Those two states were the battlegrounds where Mr. Obama was going to bury the
last opponent to his history-making nomination, finally delivering on his message
of hope while dashing the hopes of a Clinton presidential dynasty.
Yet then the excited, divided American electorate weighed in once more, throwing
Mrs. Clinton the sort of political lifeline that New Hampshire did in early
January after her third-place finish in the Iowa caucuses.
For Mrs. Clinton, the battle ahead is not so much against Mr. Obama as it is
against a Democratic Party establishment that had once been ready to coalesce
behind her but has been drifting toward Mr. Obama. The party wants a standard-bearer
now to wage the war against the newly minted leader of the Republicans, Senator
John McCain, who enjoys a head start with every day that the Democrats lack
a nominee of their own.
Clinton advisers said her decisive victory in Ohio and her narrow one in Texas
- where exit polls showed her winning the votes of women, whites and Hispanics
in an extremely close race - were more than enough to argue that she should
go forward to the April 22 primary in the Ohio-esque Commonwealth of Pennsylvania,
even if Mr. Obama has more delegates after Tuesday night.
Mr. Obama, meanwhile, appeared likely to accumulate enough delegates from Texas
and Ohio (as well as from his victory in Vermont) to strengthen his mathematical
edge for the nomination and portray Mrs. Clinton as a spoiler to a unified party.
Yet the results on Tuesday also bring fresh questions about his electability
in crucial swing states like Ohio that Democrats are eager to carry in the November
election.
"Hillary is very much in the game," Patti Solis Doyle, Mrs. Clinton's
former campaign manager, said on Tuesday night.
Bill Burton, an Obama spokesman, brimmed with equal brio. "This was her
last, best chance to significantly close the gap in pledged delegates,"
Mr. Burton said of Mrs. Clinton, who began the night with about 50 fewer pledged
delegates and 100 fewer over all. "They have failed."
Mrs. Clinton spent much of 2007 running as the candidate of the Democratic
establishment - racking up endorsements from party leaders, enlisting
major party donors from past presidential campaigns and setting up bases of
operations in populous states like California and Florida.
But after losing momentum to Mr. Obama in February, she is now viewed by many
party leaders as an obstacle to the fight ahead - even as she continues
to argue that she is the best candidate, by dint of her experience, to carry
the party's flag into the "wartime election" fight against
a Vietnam hero and national security pro like Mr. McCain.
Mrs. Clinton's advisers say there is no party elder who has the stature
or power to pressure her to bow out, aside from her husband, former President
Bill Clinton. And he more than anyone wants her to keep running.

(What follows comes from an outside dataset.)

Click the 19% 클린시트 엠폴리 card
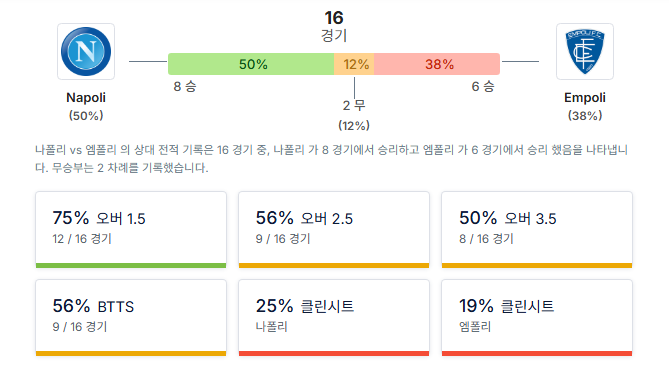Image resolution: width=669 pixels, height=369 pixels. pyautogui.click(x=537, y=318)
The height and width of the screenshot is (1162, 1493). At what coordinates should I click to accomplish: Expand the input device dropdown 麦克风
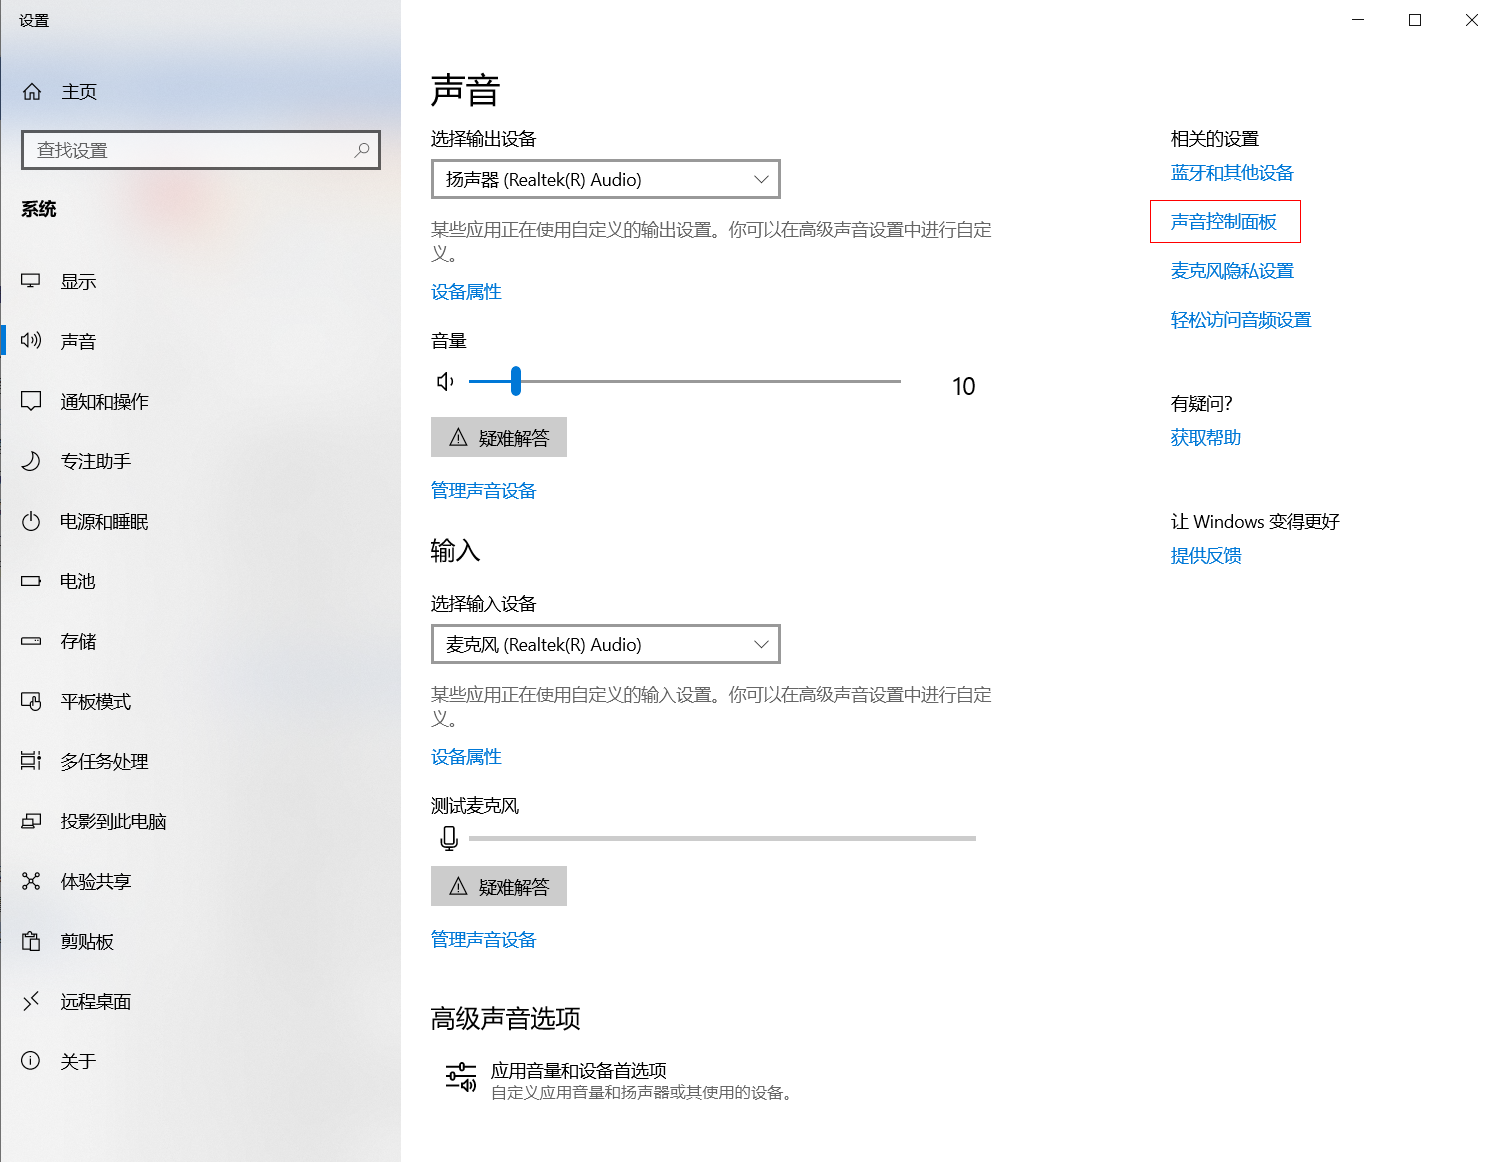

The nomination is not determined by the number of states won, but Mr. Obama's
inability to win major battleground states beyond Missouri, Minnesota, Wisconsin,
and his home state, Illinois, is a concern of some Democrats - especially
since Ohio and Florida have become must-wins in presidential elections.

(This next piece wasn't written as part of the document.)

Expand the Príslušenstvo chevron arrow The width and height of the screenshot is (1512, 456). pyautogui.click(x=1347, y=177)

Mrs. Clinton has been enjoying her first real burst of momentum lately, thanks
to her new advertisements and speeches questioning Mr. Obama's abilities
in a crisis, raising the fact that he has not convened his Senate subcommittee
to hold hearings on the Afghanistan war. A potentially embarrassing trial of
a former Obama friend and contributor has begun. And major Clinton fund-raisers
said that one big victory on Tuesday night would be enough to energize donors
and keep $1 million or more flowing in daily.
"Each time people think we're down, like after Iowa, or South Carolina,
or the February primaries, Hillary has found ways to come back up," said
Jonathan Mantz, the national finance director of the Clinton campaign.
The results will also embolden her campaign's efforts to persuade the
Democratic Party to factor in the delegates from Florida and Michigan, her advisers
say. The party counted out those states after they moved up their primaries;
Mrs. Clinton stayed on the ballot in both and "won" them in January
- despite having no real competition in Michigan and no real campaign
in Florida. In a sign of her thinking, She shouted out to them in her Ohio victory
speech Tuesday night.
"If we want a Democratic president, we need a Democratic nominee who
can win the battleground states, just like Ohio," she said. "We've
won Florida, Nevada, New Mexico, Arizona, Michigan, New Hampshire, Arkansas,
California, New York, New Jersey, Massachusetts, Oklahoma and Tennessee!"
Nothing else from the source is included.